Medigap coverage is offered to medicare beneficiaries by

Protections For Medicare Beneficiaries Residing in New York State

Improvements to Medicare's Preventative Care Coverage

Medicare beneficiaries pay nothing for most preventive services if the services are received from a doctor or other health care provider who participates with Medicare (also known as accepting assignment). For some preventive services, the Medicare beneficiary pays nothing for the service, but may have to pay coinsurance for the office visit to receive these services.

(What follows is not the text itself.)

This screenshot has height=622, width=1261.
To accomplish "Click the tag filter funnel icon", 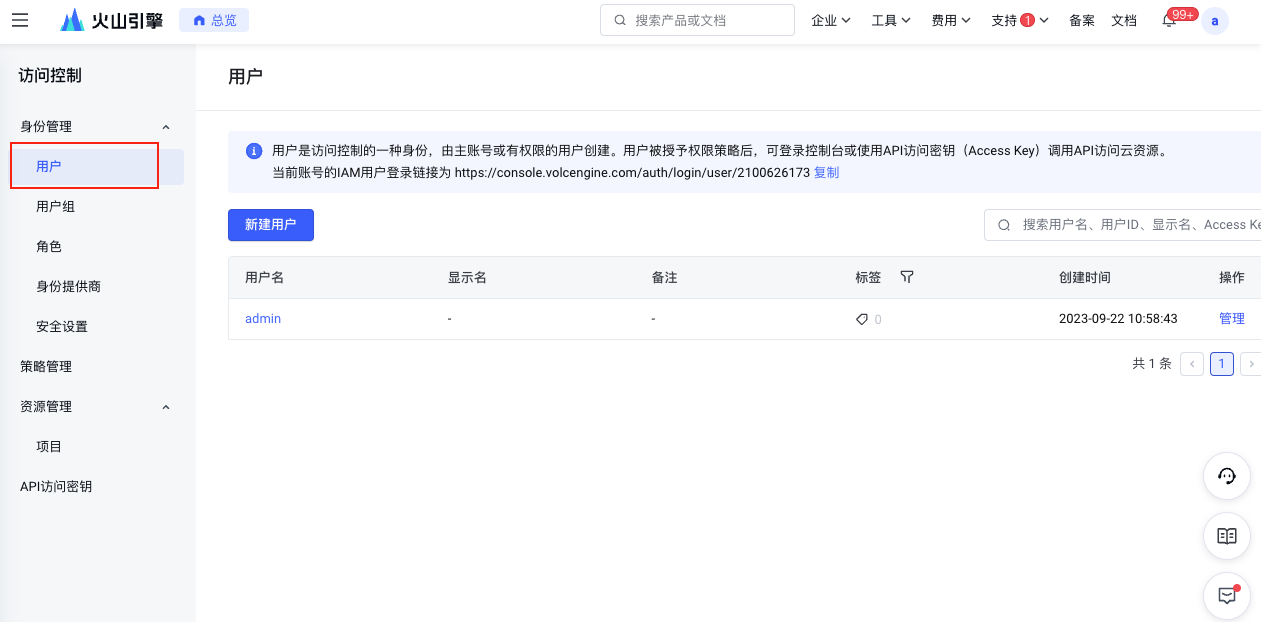I will pyautogui.click(x=907, y=277).
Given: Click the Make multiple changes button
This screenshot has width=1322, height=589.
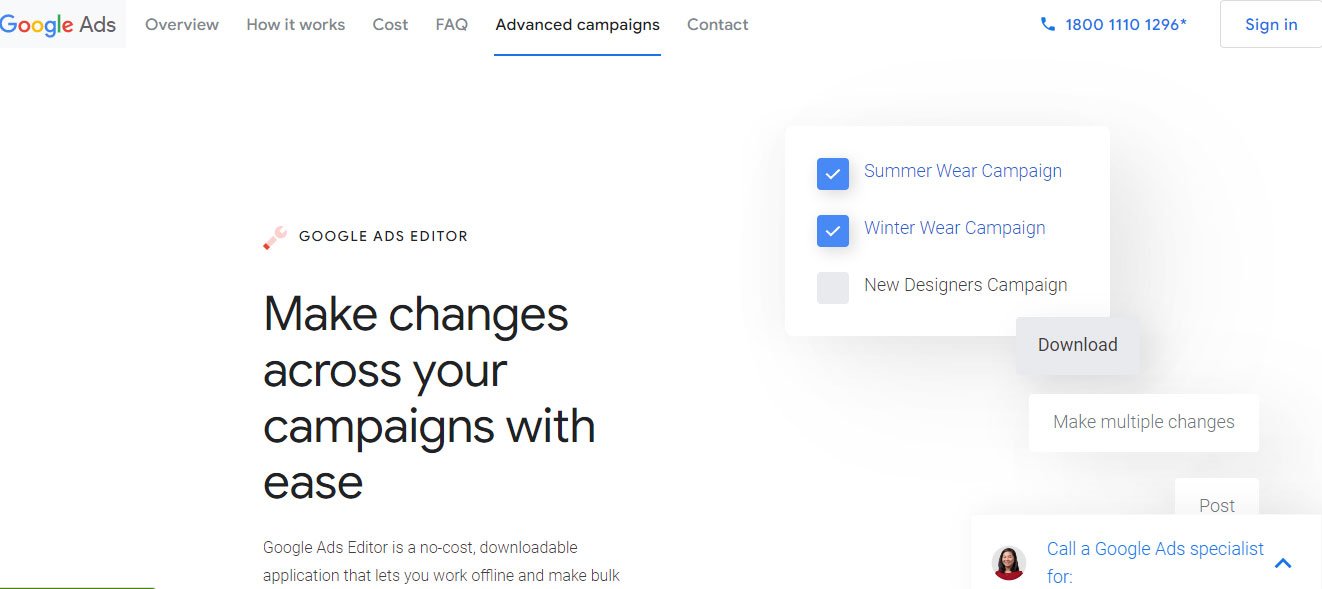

Medicare covers two types of physical exams; one when you're new to Medicare and one each year after that. The Welcome to Medicare physical exam is a one-time review of your health, education and counseling about preventive services, and referrals for other care if needed. Medicare will cover this exam if you get it within the first 12 months of enrolling in Part B. You will pay nothing for the exam if the doctor accepts assignment. When you make your appointment, let your doctor's office know that you would like to schedule your Welcome to Medicare physical exam. Keep in mind, you don't need to get the Welcome to Medicare physical exam before getting a yearly Wellness exam. If you have had Medicare Part B for longer than 12 months, you can get a yearly wellness visit to develop or update a personalized prevention plan based on your current health and risk factors. Again, you will pay nothing for this exam if the doctor accepts assignment. This exam is covered once every 12 months.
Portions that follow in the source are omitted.